_Problema proposto a_.
Indique se cada afirmação concorda com o sumário sobre a inversão do ónus da prova, respondendo sim ou não e citando literalmente as palavras do sumário que decidem a questão: (i) a inversão do ónus da prova exige uma atuação culposa da parte; (ii) a fusão da outra entidade bancária ocorreu há menos de dez anos; (iii) os documentos referentes a depósitos bancários têm as características da abstração e da literalidade próprias dos títulos de crédito.

_Excerto_.
▶

Produção de prova; dever de colaboração;
inversão do ónus da prova; poderes do STJ
1. Inscreve-se no âmbito do recurso de revista a apreciação do modo como as instâncias qualificaram a actuação de uma das partes no contexto da inversão do ónus da prova, nos termos do art. 344º, nº 2, do CC.
2. A inversão do ónus da prova, nos termos do art. 344º, nº 2, do CC, exige uma actuação culposa da parte que tenha determinado a impossibilidade de a contraparte demonstrar os factos que lhe competiam.
3. Tais condições não se verificam numa situação em que a parte, depois de ter sido notificada, procedeu à junção de vastíssima documentação bancária e justificou a não junção de outros documentos com base em razões objectivas ligadas quer ao dilatado período a que respeitam, quer ao facto de terem sido produzidos por outra entidade bancária que foi objecto de fusão concretizada há mais de 20 anos.
4. Os documentos referentes a depósitos e outras operações bancárias não têm as características da abstracção e da literalidade que envolvem os títulos de crédito, pelo que ao cliente de instituição bancária não pode ser reconhecida pretensão que se baseia em documentos forjados por um funcionário da instituição com o objectivo de iludir o cliente e de ocultar operações que não ficaram reflectidas na contabilidade bancária.

◀

_Material a processar_.
▶

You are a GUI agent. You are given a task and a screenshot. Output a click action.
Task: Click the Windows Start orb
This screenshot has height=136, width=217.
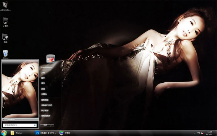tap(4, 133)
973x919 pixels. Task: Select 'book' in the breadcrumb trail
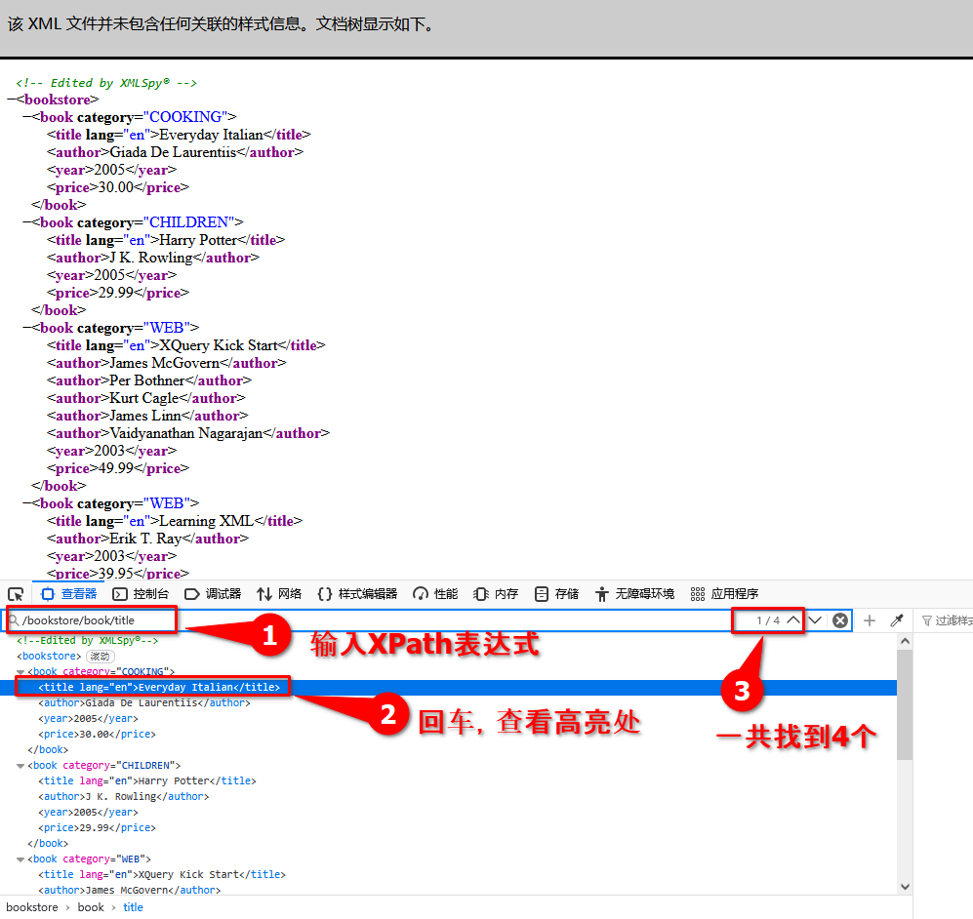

◀
▶

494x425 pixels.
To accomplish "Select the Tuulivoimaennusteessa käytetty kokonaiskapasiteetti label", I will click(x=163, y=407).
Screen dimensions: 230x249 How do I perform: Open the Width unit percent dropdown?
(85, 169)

◀
▶

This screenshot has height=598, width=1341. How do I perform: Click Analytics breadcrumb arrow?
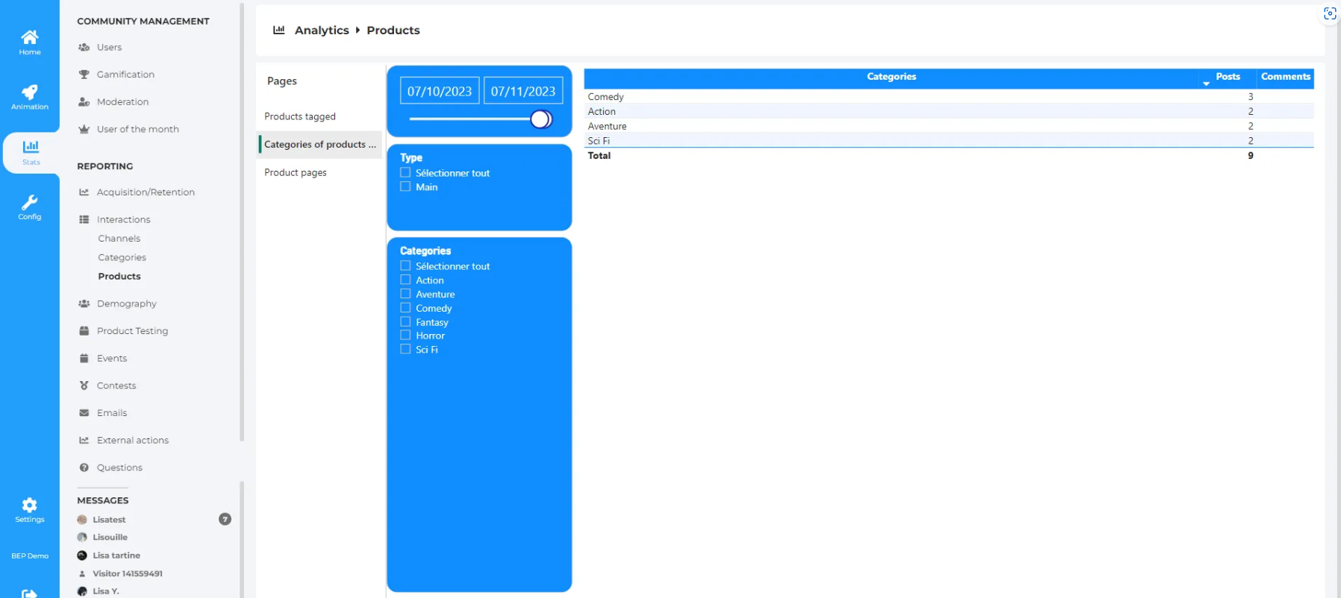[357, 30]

◀

_Problema proposto b_.
Disponha como lista JSON de strings, uma por linha, o trecho dos registos desde a linha que contém "You are a GUI" até à linha que contém "973x919 pixels. Task: Select", ambas incluídas. Omita as linhas em branco e deixe as imagens fora da resposta.

_Resposta correta a_.
(i) Sim: «exige uma actuação culposa da parte que tenha determinado a impossibilidade de a contraparte demonstrar os factos que lhe competiam».
(ii) Não: «foi objecto de fusão concretizada há mais de 20 anos».
(iii) Não: «não têm as características da abstracção e da literalidade que envolvem os títulos de crédito».

_Resposta correta b_.
[
  "You are a GUI agent. You are given a task and a screenshot. Output a click action.",
  "Task: Click the Windows Start orb",
  "This screenshot has height=136, width=217.",
  "tap(4, 133)",
  "973x919 pixels. Task: Select 'book' in the breadcrumb trail"
]